* _Selected excerpt_
--------------------------------------------------

The Sinking of the Roman fleet in July 255 BC in the Strait of Sicily was the worst maritime disaster in antiquity and in the entire history of shipping. Up to 100,000 people died.

== Background ==
During the First Punic War, the two consuls of 255 BC, Servius Fulvius Paetinus Nobilior and Marcus Aemilius Paullus, were tasked with evacuating the Roman survivors of the Battle of the Bagradas River. They were given 350 warships for this rescue mission in North Africa, which they had to prepare. The sailors and oarsmen were provided by Rome's “seafaring allies” (socii navales). This fleet probably left at the beginning of June. On the outward journey, the consuls defeated a smaller Carthaginian fleet at Cape Hermaion. With few losses of their own, they captured 114 enemy ships, bringing the total size of this fleet to over 450 ships. In Clypea, the survivors of the defeated expeditionary army were taken on board, who also had some ships at their disposal. Raids were undertaken on the North African mainland. Supply problems forced the consuls to return to Rome prematurely. The ships of this large fleet were steered by a minimum number of sailors, although it can be assumed that Carthaginian prisoners were used as oarsmen.

== Storm and disaster ==
The return voyage was to be used for piracy and plundering in Carthaginian-controlled territory, thus bringing in additional prestige and booty. For this reason, the consuls ordered them to sail along the dangerous southern coast of Sicily against the advice of the helmsmen. The coast of Kamikos and Agrigento was under Roman control, but after Heraclea Minoa it was Carthaginian territory. In July, the Roman fleet was caught in a heavy storm near Kamarina. 384 of the total of 464 ships sank or were wrecked on the rocks near the coast. Tens of thousands of rowers, sailors and soldiers died. Many bodies and shipwrecks were washed up on the coast. Around 80 ships managed to sail around Cape Pachynon and reach the port of Syracuse.

--------------------------------------------------

* _Data listing_
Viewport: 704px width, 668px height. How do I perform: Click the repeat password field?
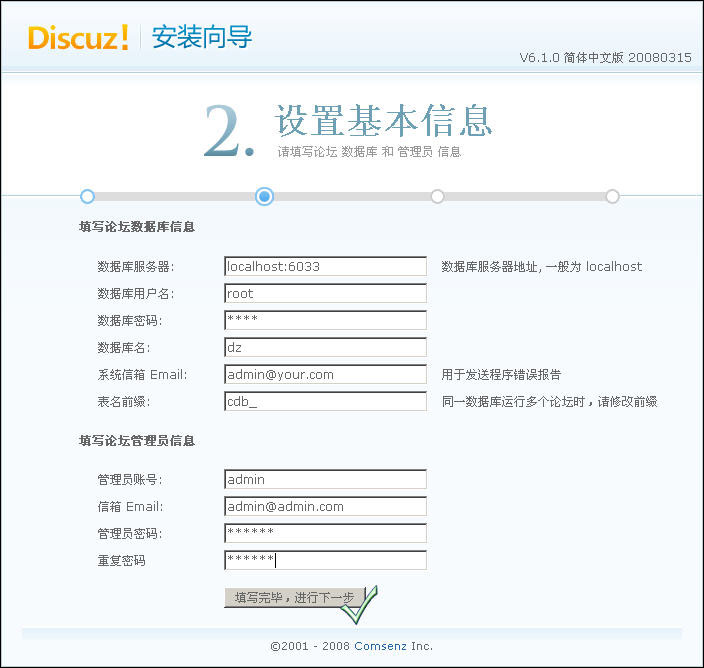325,561
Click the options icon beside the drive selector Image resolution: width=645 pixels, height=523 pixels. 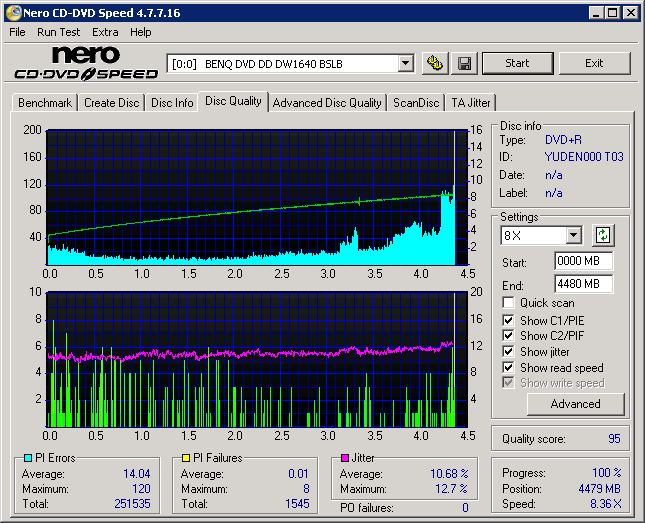pyautogui.click(x=435, y=63)
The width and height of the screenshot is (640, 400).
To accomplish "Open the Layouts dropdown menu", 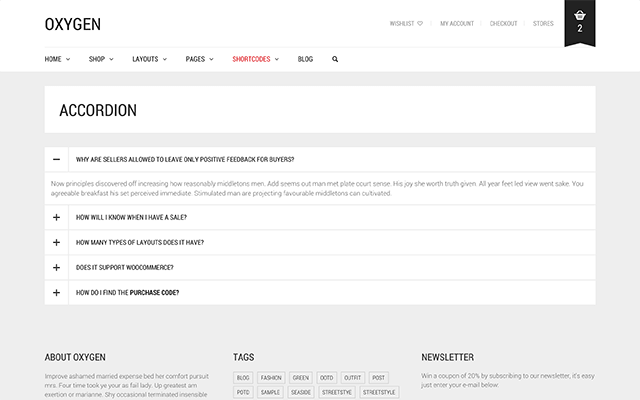I will point(149,59).
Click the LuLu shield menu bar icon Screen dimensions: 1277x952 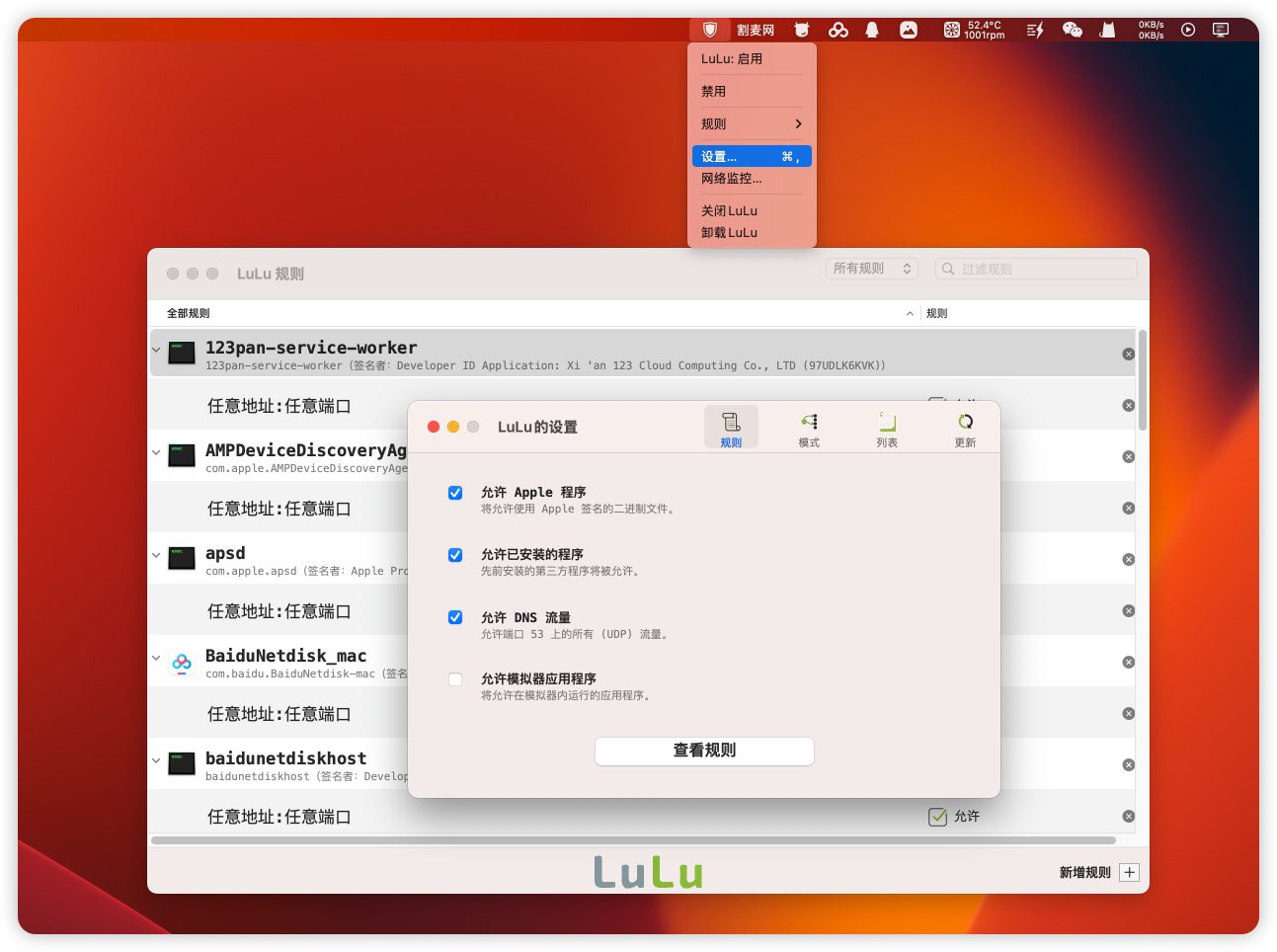709,30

--------------------------------------------------

* _Set of tasks_
1. Write out the part of the text on the sinking of the Roman fleet from "The Sinking of" up to and including "100,000 people died.".
2. Based on the text on the sinking of the Roman fleet, answer yes or no for each statement and quote the words that decide it: (a) The consuls sailed along the southern coast of Sicily on the helmsmen's advice. (b) Around 80 ships reached the port of Syracuse. (c) The consuls were given 350 warships for the rescue mission.
Work from the text alone.

* _Expected outputs_
1.
The Sinking of the Roman fleet in July 255 BC in the Strait of Sicily was the worst maritime disaster in antiquity and in the entire history of shipping. Up to 100,000 people died.

2.
(a) No: "the consuls ordered them to sail along the dangerous southern coast of Sicily against the advice of the helmsmen"
(b) Yes: "Around 80 ships managed to sail around Cape Pachynon and reach the port of Syracuse"
(c) Yes: "They were given 350 warships for this rescue mission in North Africa"